Connectivity in Rural and Remote Areas

Opening Statement before the Standing Committee on Public Accounts

Connectivity in Rural and Remote Areas

(Report 2—2023 Reports of the Auditor General of Canada)

5 October 2023

Karen Hogan, Fellow Chartered Professional AccountantFCPA
Auditor General of Canada

Mr. Chair, thank you for this opportunity to discuss our report on connectivity in rural and remote areas, which was tabled in the House of Commons on March 27th, 2023. I would like to acknowledge that this hearing is taking place on the traditional unceded territory of the Algonquin Anishinaabe people. Joining me today is Sami Hannoush, the principal who was responsible for the audit.

In this audit, we looked at whether Innovation, Science and Economic Development Canada and the Canadian Radio‑television and Telecommunications Commission had improved the accessibility, affordability, and quality of high‑speed Internet and mobile cellular connectivity for Canadians in rural and remote areas.

At a time when so much takes place online, it is critical for all Canadians to have access to reliable and affordable high-speed Internet and mobile cellular services. This is a matter of inclusion—when services are of poor quality or are unaffordable or unavailable, people are effectively excluded from participating fully and equally in many aspects of life today. This includes participating in the digital economy, accessing online education, banking, medical care, and government services, and working remotely.
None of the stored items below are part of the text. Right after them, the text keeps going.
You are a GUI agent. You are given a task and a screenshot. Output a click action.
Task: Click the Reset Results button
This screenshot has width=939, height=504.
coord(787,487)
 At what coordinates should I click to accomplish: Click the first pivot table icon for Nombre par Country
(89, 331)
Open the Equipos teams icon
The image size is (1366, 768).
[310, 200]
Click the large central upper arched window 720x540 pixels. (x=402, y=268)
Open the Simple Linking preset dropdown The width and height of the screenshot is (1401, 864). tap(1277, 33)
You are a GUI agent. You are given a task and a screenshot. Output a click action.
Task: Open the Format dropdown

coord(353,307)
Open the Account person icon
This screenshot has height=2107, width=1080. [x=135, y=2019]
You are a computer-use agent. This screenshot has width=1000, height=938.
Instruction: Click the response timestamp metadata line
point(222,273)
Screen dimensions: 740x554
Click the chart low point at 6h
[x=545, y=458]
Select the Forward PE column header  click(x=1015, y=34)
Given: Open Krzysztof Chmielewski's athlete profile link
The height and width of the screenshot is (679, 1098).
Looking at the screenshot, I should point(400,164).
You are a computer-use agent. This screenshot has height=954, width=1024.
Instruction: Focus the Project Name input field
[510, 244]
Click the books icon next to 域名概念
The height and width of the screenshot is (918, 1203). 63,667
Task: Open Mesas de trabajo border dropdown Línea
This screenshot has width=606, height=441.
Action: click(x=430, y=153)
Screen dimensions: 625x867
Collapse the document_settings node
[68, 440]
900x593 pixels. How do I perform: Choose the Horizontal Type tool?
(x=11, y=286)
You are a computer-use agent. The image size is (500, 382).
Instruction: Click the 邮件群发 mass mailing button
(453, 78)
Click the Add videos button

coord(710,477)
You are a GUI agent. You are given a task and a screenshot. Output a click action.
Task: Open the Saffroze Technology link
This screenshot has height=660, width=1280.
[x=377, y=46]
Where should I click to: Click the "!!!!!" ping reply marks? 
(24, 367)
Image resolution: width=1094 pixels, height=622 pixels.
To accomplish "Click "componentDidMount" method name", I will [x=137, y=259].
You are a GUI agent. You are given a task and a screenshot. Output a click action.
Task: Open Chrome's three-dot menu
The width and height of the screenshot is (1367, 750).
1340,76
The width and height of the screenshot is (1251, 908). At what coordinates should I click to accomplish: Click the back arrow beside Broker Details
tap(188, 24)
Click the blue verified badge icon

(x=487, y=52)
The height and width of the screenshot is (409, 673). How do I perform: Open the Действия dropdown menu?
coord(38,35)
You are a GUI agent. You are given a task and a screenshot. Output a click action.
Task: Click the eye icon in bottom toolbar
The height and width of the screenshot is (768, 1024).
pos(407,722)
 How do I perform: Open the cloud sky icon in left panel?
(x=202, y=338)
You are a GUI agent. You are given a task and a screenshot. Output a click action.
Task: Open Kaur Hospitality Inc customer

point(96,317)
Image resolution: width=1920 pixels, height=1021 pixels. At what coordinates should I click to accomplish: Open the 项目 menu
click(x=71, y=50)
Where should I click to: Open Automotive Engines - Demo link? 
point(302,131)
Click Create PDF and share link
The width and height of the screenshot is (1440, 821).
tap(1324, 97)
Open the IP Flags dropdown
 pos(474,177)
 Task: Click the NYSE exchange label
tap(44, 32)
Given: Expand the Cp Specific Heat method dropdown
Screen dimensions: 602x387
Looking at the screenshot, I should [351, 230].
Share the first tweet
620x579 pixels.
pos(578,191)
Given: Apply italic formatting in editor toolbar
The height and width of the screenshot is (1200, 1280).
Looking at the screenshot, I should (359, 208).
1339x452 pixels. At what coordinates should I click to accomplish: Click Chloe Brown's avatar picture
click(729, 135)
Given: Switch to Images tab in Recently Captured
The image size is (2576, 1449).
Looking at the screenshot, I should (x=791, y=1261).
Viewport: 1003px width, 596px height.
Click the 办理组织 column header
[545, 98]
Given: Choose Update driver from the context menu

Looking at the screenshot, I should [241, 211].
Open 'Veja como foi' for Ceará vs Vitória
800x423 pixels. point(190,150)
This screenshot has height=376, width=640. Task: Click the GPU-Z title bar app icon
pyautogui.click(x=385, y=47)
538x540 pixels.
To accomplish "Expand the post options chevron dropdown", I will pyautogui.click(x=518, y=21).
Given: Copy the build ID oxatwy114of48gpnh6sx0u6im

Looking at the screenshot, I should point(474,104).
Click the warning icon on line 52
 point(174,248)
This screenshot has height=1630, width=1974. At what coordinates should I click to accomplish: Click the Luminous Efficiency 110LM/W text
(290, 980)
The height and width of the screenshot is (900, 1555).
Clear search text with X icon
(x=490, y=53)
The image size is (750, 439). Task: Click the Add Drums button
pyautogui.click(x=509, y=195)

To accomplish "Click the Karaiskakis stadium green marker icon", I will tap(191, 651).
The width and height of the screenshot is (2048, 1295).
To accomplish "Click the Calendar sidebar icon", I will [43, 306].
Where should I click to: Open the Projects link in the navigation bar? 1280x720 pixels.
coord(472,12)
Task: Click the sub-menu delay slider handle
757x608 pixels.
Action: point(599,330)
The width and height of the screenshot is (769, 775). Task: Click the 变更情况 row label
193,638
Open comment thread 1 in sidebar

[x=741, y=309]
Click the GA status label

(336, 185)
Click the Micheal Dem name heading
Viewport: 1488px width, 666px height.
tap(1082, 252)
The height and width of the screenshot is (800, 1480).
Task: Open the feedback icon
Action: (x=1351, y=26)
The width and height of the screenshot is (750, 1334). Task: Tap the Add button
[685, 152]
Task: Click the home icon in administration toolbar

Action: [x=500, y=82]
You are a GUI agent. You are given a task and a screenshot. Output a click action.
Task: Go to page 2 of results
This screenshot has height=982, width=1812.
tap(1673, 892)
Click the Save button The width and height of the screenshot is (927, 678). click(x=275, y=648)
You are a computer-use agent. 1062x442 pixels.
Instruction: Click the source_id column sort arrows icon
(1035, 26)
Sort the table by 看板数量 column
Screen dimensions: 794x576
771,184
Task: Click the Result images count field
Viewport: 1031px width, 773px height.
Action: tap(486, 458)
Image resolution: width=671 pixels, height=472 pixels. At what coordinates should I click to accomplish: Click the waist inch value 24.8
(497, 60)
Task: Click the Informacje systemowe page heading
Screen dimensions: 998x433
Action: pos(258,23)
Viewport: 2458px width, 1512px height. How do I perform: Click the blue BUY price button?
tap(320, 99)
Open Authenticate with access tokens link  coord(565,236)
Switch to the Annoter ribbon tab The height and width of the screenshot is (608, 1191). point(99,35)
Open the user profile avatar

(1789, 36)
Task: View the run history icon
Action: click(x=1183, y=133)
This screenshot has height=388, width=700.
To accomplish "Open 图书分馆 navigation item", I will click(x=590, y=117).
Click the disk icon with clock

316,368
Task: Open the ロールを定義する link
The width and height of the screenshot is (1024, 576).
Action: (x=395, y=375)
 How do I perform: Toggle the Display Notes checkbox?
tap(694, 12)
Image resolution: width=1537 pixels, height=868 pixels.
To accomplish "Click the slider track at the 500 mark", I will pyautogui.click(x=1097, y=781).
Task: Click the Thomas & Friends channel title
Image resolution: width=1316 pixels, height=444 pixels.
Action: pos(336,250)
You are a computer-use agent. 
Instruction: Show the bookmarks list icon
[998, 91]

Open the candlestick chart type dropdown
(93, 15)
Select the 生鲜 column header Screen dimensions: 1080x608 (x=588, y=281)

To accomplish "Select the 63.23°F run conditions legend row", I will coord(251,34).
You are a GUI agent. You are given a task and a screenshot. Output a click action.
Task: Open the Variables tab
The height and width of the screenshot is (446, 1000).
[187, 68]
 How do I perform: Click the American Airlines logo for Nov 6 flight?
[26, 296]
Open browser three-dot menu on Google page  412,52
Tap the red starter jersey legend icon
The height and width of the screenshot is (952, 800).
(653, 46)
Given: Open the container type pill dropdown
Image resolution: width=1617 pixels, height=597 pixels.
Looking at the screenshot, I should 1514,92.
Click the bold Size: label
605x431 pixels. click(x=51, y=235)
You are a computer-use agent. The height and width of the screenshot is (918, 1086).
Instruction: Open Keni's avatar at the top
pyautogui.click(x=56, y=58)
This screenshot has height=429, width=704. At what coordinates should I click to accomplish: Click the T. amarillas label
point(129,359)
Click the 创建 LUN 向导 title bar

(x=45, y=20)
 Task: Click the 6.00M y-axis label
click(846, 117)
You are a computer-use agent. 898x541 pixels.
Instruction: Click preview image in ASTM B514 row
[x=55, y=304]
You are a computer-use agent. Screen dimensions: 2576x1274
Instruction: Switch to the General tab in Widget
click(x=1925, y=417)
We found that overall access to Internet and mobile cellular services had improved across the country since our last audit in 2018. However, the federal government’s strategy has yet to deliver results for many rural and remote communities and First Nations reserves. Internet connectivity coverage in rural and remote areas is approximately 60%, and just 43% on First Nations reserves.

We also found delays in approving projects that were meant to bring services to rural and remote areas. For example, final approvals under Canadian Radio-television and Telecommunications CommissionCRTC’s Broadband Fund took an average of almost 2 years. Delays mean that 1.4 million households who are already underserved or not served at all are still waiting to be connected.

Access to services is not just about having the infrastructure in place to connect households, businesses, and institutions—it’s also about the affordability and reliability of these services. We found, however, that the 2 organizations tracked only some dimensions of the affordability and quality of services. For example, they considered pricing as part of affordability, but did not consider household income. If the price of a service is beyond a household’s means, then connectivity will not improve, and some people will remain excluded.

These findings emphasize the persistent digital divide between people living in urban areas and people living on First Nations reserves and in rural and remote communities. Being connected is no longer a luxury but a basic essential service. The government needs to take action so that there is affordable, reliable, high-speed connectivity coverage for Canadians in all areas of the country.

Mr. Chair, this concludes my opening remarks. We would be pleased to answer any questions the committee may have. Thank you.